Remapping GOES ABI data
This notebook demonstrates how to use pyresample to remap GOES ABI data to another projection. While we are using GOES data, this process is generally applicable to any geolocated dataset. We will remap the GOES ABI data to the Multi-Radar Multi-Sensor CONUS domain, which uses a Plate Carree projeciton.
Install Python packages
s3fsallows us to download data from the NOAA Open Data Dissemination Program (NODD)`pyresample<https://pyresample.readthedocs.io/en/latest/>`__ is a library that performs coordinate transformations for data.
This step might take 15-30 seconds.
[1]:
!pip --quiet install s3fs
!pip --quiet install pyresample
!pip --quiet install cartopy
!pip --quiet install netCDF4
━━━━━━━━━━━━━━━━━━━━━━━━━━━━━━━━━━━━━━━━ 76.9/76.9 kB 3.4 MB/s eta 0:00:00
━━━━━━━━━━━━━━━━━━━━━━━━━━━━━━━━━━━━━━━━ 177.6/177.6 kB 6.2 MB/s eta 0:00:00
━━━━━━━━━━━━━━━━━━━━━━━━━━━━━━━━━━━━━━━━ 12.3/12.3 MB 31.5 MB/s eta 0:00:00
ERROR: pip's dependency resolver does not currently take into account all the packages that are installed. This behaviour is the source of the following dependency conflicts.

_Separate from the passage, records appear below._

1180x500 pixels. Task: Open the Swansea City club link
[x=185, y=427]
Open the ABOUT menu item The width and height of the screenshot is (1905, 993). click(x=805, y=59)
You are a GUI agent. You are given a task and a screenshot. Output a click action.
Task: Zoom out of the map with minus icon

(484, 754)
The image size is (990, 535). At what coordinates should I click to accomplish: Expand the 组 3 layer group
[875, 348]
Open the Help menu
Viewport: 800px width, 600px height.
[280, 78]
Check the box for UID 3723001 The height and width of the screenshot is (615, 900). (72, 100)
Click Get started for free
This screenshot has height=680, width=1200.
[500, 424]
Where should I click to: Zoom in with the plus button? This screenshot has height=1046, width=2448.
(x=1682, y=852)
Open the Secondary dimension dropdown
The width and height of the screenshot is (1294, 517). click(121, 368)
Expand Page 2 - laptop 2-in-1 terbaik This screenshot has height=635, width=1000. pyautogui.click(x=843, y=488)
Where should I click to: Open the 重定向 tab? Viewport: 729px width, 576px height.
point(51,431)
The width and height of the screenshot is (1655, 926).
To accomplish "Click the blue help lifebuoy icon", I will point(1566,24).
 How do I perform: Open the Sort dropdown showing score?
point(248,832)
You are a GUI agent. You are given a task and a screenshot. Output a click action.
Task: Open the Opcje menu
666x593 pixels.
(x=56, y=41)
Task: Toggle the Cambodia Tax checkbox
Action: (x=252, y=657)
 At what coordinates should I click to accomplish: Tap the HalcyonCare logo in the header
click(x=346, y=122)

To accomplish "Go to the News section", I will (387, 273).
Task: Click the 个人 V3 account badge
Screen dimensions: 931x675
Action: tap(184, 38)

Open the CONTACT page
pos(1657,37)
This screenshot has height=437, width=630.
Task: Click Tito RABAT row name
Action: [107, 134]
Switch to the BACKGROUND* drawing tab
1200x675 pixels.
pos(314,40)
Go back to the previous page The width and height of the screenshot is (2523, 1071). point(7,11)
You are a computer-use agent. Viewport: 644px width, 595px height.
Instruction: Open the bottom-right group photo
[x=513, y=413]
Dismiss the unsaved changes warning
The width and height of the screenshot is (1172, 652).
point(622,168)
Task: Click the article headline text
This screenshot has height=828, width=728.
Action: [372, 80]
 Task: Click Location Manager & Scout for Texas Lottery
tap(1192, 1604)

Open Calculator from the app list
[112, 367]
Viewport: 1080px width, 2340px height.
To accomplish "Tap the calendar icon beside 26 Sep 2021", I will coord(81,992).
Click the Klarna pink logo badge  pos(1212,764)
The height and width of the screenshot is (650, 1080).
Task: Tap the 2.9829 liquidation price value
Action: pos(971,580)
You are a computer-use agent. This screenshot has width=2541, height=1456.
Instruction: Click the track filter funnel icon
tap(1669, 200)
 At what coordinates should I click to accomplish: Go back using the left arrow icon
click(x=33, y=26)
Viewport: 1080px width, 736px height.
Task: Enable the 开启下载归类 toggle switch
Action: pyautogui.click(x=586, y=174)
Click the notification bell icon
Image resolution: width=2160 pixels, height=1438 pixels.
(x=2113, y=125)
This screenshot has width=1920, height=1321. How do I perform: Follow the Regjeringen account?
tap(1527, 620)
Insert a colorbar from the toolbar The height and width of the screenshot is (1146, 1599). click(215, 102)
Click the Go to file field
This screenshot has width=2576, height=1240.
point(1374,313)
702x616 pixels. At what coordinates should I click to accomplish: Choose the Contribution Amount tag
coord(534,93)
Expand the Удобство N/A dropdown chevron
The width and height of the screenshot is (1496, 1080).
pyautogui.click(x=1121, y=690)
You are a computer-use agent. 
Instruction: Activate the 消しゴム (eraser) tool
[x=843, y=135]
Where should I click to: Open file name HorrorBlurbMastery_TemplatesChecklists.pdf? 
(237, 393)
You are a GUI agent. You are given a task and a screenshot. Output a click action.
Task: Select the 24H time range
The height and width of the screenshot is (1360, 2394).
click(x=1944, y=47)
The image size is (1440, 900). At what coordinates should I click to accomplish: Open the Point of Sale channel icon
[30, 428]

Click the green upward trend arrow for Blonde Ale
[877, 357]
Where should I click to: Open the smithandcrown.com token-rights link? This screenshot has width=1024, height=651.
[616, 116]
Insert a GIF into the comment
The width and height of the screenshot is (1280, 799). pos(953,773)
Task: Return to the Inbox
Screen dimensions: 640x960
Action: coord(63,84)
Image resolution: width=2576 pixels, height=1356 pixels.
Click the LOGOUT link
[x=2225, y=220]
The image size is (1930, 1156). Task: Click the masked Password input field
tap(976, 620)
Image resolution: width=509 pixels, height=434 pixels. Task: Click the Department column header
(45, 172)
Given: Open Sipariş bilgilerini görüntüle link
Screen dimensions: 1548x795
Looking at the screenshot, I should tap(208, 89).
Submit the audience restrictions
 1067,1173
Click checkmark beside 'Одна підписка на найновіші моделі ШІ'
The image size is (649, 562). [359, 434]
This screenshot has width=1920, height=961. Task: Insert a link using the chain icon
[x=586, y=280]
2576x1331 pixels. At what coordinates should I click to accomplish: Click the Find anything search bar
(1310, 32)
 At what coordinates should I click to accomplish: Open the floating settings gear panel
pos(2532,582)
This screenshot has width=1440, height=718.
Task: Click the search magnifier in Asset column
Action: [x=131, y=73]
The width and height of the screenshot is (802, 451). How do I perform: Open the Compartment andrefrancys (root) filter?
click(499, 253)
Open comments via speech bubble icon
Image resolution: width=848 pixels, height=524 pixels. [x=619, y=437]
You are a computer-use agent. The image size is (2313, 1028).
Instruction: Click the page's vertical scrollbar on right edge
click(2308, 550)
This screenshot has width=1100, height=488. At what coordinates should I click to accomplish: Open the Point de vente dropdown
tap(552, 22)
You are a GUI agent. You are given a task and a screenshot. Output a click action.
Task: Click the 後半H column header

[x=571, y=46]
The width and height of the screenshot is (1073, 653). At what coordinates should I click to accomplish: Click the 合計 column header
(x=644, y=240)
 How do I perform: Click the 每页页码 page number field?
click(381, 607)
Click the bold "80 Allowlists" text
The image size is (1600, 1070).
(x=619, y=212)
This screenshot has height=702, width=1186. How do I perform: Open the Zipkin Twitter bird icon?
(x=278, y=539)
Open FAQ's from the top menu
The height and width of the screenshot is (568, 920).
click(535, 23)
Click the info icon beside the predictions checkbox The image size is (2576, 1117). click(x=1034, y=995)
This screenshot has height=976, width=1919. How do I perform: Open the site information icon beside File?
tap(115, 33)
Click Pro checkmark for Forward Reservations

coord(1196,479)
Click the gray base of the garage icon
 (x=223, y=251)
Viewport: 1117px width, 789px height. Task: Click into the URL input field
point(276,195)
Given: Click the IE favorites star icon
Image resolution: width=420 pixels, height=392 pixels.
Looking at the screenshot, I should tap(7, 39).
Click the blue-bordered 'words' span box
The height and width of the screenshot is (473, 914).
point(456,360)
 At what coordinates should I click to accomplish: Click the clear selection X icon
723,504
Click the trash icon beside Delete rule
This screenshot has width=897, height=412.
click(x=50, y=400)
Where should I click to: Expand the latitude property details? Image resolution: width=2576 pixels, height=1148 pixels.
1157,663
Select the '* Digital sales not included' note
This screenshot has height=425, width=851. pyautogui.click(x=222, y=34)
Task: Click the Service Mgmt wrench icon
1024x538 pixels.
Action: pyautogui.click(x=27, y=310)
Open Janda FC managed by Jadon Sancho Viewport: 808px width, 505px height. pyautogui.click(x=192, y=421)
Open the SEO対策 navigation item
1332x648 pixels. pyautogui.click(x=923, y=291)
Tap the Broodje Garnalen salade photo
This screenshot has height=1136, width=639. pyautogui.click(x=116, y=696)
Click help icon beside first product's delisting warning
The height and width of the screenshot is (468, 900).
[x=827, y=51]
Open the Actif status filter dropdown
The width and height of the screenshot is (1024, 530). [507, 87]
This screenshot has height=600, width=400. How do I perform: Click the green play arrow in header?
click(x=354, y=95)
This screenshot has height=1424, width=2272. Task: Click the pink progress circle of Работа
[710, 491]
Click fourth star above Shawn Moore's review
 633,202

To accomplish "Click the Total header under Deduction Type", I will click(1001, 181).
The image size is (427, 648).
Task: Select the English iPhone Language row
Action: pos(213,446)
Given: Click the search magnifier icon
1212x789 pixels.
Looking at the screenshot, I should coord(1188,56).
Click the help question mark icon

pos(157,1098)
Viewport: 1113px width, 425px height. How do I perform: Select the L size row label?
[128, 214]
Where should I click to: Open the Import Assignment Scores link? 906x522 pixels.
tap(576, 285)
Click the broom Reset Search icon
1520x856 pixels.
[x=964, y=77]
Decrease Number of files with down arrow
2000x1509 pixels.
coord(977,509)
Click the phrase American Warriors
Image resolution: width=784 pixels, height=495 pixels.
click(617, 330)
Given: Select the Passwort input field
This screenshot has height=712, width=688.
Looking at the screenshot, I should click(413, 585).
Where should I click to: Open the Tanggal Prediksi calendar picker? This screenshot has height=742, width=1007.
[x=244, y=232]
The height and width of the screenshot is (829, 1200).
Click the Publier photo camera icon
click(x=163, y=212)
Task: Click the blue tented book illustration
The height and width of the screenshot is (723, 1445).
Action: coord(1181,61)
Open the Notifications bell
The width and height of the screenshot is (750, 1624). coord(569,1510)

torch 2.3.0+cu121 requires nvidia-cublas-cu12==12.1.3.1; platform_system == "Linux" and platform_machine == "x86_64", which is not installed.
torch 2.3.0+cu121 requires nvidia-cuda-cupti-cu12==12.1.105; platform_system == "Linux" and platform_machine == "x86_64", which is not installed.
torch 2.3.0+cu121 requires nvidia-cuda-nvrtc-cu12==12.1.105; platform_system == "Linux" and platform_machine == "x86_64", which is not installed.
torch 2.3.0+cu121 requires nvidia-cuda-runtime-cu12==12.1.105; platform_system == "Linux" and platform_machine == "x86_64", which is not installed.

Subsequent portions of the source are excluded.